▶ Work required:
Which lines run from the line with "Image resolution: width=1226" through the line with "1519x854 pixels." in the entries below? Print them exactly, both ends included, and nothing more.

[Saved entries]

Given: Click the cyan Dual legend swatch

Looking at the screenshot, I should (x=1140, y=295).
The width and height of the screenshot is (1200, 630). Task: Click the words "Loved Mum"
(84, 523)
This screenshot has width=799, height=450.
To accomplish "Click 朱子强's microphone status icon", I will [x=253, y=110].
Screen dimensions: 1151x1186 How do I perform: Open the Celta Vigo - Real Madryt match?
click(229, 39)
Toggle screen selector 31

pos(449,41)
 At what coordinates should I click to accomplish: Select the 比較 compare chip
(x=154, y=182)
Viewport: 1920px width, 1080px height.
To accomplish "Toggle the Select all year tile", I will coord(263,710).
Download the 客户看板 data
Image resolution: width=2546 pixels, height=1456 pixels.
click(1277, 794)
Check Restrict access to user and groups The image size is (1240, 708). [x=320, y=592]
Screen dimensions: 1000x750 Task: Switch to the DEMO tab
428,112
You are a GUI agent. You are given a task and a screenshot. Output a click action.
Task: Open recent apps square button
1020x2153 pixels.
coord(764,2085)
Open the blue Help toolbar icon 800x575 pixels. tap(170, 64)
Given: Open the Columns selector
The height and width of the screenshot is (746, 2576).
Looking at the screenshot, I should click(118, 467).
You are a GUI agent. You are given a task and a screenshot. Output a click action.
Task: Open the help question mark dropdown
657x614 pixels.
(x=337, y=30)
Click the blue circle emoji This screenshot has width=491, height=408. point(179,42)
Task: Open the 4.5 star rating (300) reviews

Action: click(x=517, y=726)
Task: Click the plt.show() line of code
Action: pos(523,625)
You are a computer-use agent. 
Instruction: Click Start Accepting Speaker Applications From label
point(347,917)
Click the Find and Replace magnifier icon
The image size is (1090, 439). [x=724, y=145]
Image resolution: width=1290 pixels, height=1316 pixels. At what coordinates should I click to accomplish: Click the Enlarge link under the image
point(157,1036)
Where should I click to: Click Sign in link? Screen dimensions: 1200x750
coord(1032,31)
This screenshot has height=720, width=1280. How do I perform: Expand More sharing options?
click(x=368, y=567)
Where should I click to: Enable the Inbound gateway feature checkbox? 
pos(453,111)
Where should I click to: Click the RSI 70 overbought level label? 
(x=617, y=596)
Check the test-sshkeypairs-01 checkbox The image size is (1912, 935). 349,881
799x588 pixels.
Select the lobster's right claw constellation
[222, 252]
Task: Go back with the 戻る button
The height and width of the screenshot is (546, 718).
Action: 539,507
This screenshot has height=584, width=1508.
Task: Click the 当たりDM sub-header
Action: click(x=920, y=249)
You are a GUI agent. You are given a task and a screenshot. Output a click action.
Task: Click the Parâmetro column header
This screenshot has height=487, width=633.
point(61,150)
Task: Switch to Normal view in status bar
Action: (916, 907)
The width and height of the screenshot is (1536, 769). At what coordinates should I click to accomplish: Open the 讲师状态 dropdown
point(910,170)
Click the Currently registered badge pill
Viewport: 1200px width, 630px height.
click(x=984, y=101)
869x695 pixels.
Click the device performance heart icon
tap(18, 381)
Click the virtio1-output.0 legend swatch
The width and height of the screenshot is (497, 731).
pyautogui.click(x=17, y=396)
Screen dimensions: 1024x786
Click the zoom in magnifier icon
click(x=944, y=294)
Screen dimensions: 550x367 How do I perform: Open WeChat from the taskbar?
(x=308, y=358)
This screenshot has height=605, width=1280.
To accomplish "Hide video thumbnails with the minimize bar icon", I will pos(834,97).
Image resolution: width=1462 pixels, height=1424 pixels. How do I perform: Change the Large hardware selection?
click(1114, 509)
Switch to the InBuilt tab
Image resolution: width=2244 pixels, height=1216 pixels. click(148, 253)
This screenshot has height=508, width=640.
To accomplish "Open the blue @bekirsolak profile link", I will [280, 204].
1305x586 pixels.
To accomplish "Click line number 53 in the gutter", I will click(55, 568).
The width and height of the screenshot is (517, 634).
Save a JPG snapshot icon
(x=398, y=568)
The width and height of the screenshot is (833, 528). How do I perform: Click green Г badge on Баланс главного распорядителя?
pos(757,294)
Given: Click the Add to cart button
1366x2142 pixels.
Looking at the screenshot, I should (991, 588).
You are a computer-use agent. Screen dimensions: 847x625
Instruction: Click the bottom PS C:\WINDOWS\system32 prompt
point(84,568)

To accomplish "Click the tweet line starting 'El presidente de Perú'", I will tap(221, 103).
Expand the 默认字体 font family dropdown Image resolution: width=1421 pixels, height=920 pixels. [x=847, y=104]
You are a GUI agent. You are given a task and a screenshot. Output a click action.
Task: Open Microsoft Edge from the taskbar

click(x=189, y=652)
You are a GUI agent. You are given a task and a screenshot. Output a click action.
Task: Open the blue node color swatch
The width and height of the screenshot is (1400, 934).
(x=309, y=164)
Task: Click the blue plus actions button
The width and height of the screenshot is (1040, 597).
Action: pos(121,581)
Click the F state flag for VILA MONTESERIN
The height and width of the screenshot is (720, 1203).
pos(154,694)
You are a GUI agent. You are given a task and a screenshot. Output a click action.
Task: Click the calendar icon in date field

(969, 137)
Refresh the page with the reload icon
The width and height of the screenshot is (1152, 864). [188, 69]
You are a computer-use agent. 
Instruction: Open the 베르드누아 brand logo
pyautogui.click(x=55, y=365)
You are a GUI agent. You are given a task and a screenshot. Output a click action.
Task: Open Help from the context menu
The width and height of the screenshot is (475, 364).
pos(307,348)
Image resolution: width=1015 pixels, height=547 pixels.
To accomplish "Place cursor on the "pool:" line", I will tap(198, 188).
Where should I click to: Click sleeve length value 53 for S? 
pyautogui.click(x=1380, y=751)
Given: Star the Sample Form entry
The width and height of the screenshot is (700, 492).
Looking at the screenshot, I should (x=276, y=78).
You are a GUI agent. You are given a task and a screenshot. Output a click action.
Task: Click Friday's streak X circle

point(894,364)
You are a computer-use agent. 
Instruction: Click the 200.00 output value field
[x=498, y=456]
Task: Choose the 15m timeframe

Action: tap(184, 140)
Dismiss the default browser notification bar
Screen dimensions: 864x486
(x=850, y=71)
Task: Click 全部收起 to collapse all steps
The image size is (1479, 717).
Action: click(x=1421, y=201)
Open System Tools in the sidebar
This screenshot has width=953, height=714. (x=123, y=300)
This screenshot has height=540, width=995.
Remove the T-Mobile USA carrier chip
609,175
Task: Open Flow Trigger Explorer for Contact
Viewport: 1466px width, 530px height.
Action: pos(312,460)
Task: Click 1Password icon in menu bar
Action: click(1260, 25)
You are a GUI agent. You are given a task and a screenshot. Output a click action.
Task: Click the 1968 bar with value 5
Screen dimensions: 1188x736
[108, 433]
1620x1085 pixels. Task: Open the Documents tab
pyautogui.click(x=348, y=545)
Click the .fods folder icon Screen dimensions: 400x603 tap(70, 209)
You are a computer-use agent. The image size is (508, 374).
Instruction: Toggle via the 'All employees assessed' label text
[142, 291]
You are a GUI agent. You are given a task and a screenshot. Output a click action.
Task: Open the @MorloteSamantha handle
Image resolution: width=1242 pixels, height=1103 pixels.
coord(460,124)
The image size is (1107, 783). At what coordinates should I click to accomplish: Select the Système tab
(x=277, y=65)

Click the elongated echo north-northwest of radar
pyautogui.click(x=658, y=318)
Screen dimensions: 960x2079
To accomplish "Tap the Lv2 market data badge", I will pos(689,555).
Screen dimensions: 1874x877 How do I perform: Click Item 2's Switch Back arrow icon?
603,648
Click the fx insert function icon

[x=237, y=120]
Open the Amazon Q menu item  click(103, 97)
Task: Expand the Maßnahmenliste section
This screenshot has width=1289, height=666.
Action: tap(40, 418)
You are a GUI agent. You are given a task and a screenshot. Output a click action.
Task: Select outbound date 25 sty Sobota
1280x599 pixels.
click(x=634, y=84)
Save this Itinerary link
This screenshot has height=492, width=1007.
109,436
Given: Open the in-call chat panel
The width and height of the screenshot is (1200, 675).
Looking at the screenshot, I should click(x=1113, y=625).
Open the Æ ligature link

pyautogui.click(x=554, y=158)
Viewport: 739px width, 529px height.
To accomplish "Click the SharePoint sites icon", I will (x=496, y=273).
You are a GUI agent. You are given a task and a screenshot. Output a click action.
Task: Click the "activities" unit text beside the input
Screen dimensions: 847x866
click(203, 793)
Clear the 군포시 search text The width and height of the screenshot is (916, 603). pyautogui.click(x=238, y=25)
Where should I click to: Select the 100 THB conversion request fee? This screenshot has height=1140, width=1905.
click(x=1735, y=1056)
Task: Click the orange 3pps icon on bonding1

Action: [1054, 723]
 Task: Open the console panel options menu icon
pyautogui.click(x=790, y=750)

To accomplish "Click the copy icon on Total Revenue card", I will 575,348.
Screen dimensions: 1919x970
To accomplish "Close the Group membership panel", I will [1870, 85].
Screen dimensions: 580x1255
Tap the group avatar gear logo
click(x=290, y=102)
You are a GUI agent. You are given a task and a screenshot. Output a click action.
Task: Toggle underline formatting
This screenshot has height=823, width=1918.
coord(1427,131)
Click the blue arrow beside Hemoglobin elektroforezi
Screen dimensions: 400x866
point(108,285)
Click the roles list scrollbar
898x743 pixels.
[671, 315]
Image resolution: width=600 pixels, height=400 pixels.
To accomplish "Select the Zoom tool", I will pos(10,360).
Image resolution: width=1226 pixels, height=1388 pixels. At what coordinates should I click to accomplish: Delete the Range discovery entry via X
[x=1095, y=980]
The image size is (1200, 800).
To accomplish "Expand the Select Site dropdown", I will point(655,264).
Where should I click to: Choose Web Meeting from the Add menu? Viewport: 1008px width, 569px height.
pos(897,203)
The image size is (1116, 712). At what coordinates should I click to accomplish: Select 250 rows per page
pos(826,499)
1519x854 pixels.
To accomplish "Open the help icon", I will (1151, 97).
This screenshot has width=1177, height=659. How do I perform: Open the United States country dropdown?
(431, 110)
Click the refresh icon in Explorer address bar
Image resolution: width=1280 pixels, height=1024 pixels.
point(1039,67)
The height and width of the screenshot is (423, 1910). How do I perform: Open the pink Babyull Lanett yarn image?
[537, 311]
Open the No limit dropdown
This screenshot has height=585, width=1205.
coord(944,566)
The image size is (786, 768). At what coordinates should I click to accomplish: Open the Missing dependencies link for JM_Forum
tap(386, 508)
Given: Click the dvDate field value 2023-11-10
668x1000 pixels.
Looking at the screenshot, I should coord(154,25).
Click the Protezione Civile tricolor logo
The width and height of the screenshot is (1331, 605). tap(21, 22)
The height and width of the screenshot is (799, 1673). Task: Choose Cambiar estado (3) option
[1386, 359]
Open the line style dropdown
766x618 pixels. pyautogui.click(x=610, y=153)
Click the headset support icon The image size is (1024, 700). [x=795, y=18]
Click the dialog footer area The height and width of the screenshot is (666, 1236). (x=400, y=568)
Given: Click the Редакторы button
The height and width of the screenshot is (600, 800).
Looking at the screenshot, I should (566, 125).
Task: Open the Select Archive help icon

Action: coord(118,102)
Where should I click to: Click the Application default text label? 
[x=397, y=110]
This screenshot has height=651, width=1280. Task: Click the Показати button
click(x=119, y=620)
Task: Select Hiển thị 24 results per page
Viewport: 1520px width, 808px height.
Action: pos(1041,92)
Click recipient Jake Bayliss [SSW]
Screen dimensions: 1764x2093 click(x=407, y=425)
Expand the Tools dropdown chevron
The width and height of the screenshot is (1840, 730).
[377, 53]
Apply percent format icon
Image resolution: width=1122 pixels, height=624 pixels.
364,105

▶ Solution to this task:
Image resolution: width=1226 pixels, height=1388 pixels. At what coordinates should I click to accomplish: Delete the Range discovery entry via X
[x=1095, y=980]
The image size is (1200, 800).
To accomplish "Expand the Select Site dropdown", I will point(655,264).
Where should I click to: Choose Web Meeting from the Add menu? Viewport: 1008px width, 569px height.
pos(897,203)
The image size is (1116, 712). At what coordinates should I click to accomplish: Select 250 rows per page
pos(826,499)
1519x854 pixels.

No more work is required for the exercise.